Since DMPA, manufactured by Pharmacia and Upjohn of Bridgewater, NJ, obtained federal Food and Drug Administration approval in 1992, it has gained acceptance among contraceptive users, particularly among adolescents. It is estimated that 15% of teens ages 15 to 17 use DMPA.1 "It is very, very popular with our teens," says Amador Ramirez, MD, medical director of the Barren River District Health Department in Bowling Green, KY. "We have over 250 patients on Depo right now."
While the effects of DMPA on bone growth and mineralization in adolescents are not yet fully understood, survey respondents say they are willing to prescribe the injectable for young teens. Ninety-six percent of 1999 respondents are in favor of such a practice, up slightly from 93% in 1998. (See chart, p. 107, bottom left column.)

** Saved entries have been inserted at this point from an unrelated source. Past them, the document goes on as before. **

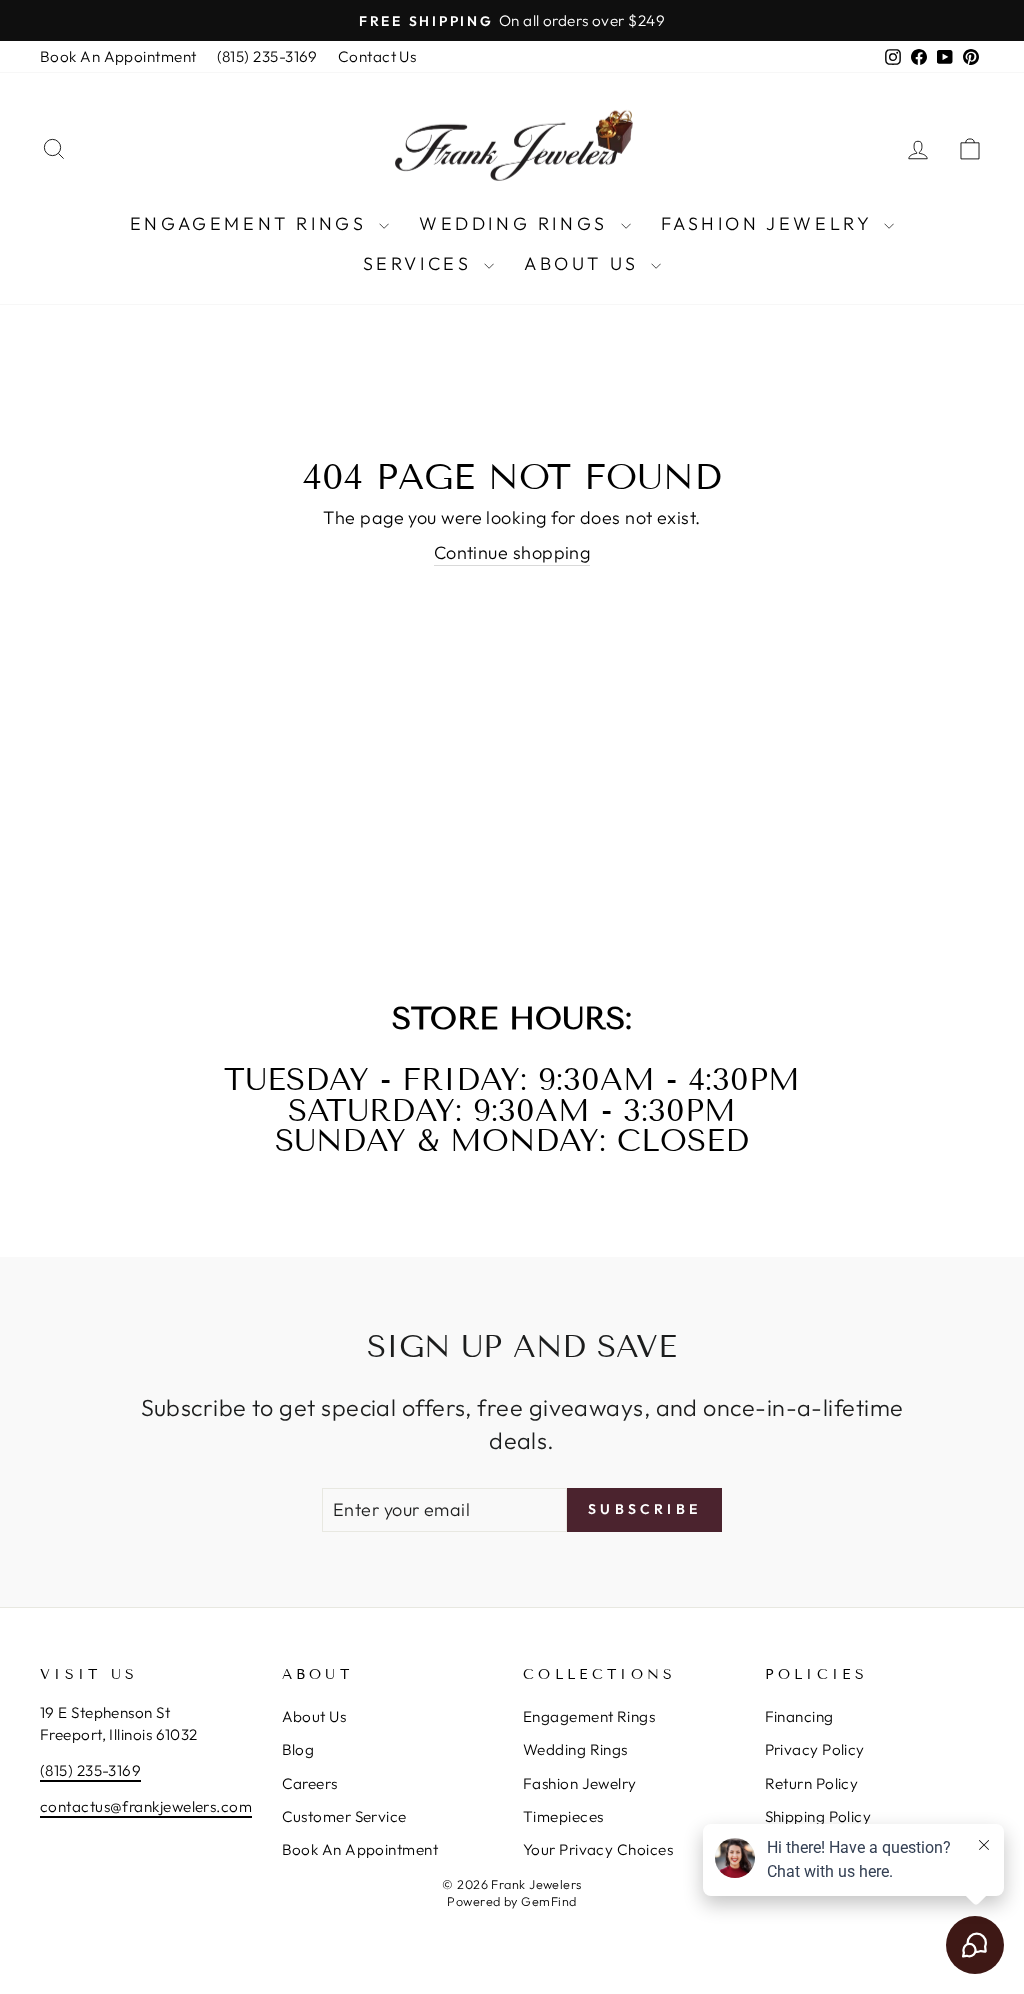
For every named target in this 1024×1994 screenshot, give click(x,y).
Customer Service (344, 1816)
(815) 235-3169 (267, 56)
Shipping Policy (818, 1816)
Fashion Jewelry (770, 223)
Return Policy (812, 1783)
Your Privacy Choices (598, 1849)
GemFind (548, 1901)
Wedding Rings (517, 223)
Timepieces (563, 1816)
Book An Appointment (118, 56)
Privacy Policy (815, 1749)
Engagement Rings (252, 223)
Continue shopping (512, 552)
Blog (298, 1749)
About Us (585, 263)
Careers (310, 1783)
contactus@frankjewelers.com (146, 1806)
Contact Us (377, 56)
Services (421, 263)
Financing (799, 1716)
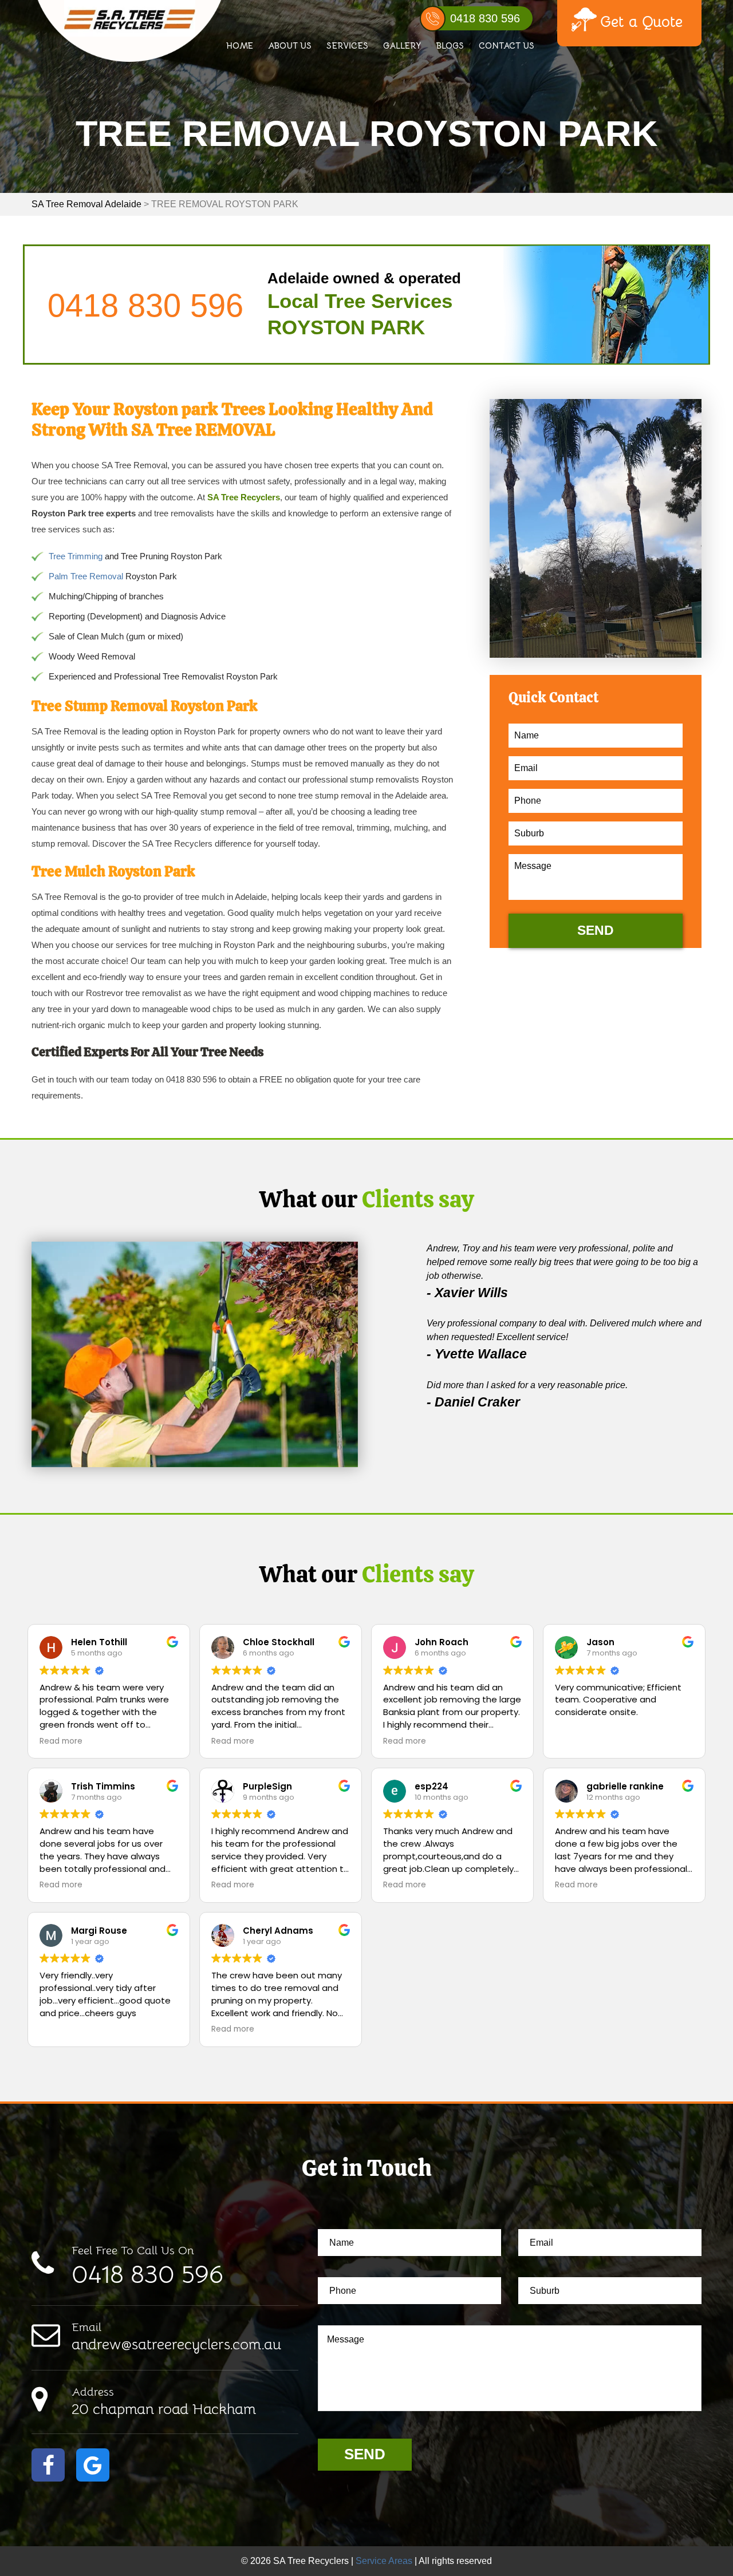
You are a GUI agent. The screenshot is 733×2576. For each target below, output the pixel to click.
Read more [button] (61, 1741)
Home (239, 45)
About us (290, 45)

"Depo is very popular among teens in our area, not so much with the college age, because they can’t get it over the summer without a second exam at home," notes Susan Skotleski-Krum, MSN, CRNP, nursing instructor at Lycoming College in Williamsport, PA, who sees patients at the college health center and at local family planning agencies. "College students also are plan -ning to get married out of school, and they worry about when their period will come back, so they tend to stick with the pill. But Depo has been great for teens."
Calcium, exercise urged
Half of adult bone mass is acquired during adolescence, with the most rapid gains in bone mineralization between ages 11 and 14.2 Questions about the use of DMPA center around research indicating that users of DMPA may develop decreased bone density.3 A subsequent study of some of the original DMPA users who discontinued the method found that bone density tended to increase after the method was stopped.4
Until research further clarifies the issue, the majority of survey respondents say they will inform patients of this possible side effect. A total of 53% of readers now inform patients, compared with 63% who said they would do so in 1998. Twenty-seven percent said they take another type of precaution, compared with 19% in 1998, and 17% indicated they do nothing, up slightly from 15% in 1998. (See chart, p. 107, top left column.)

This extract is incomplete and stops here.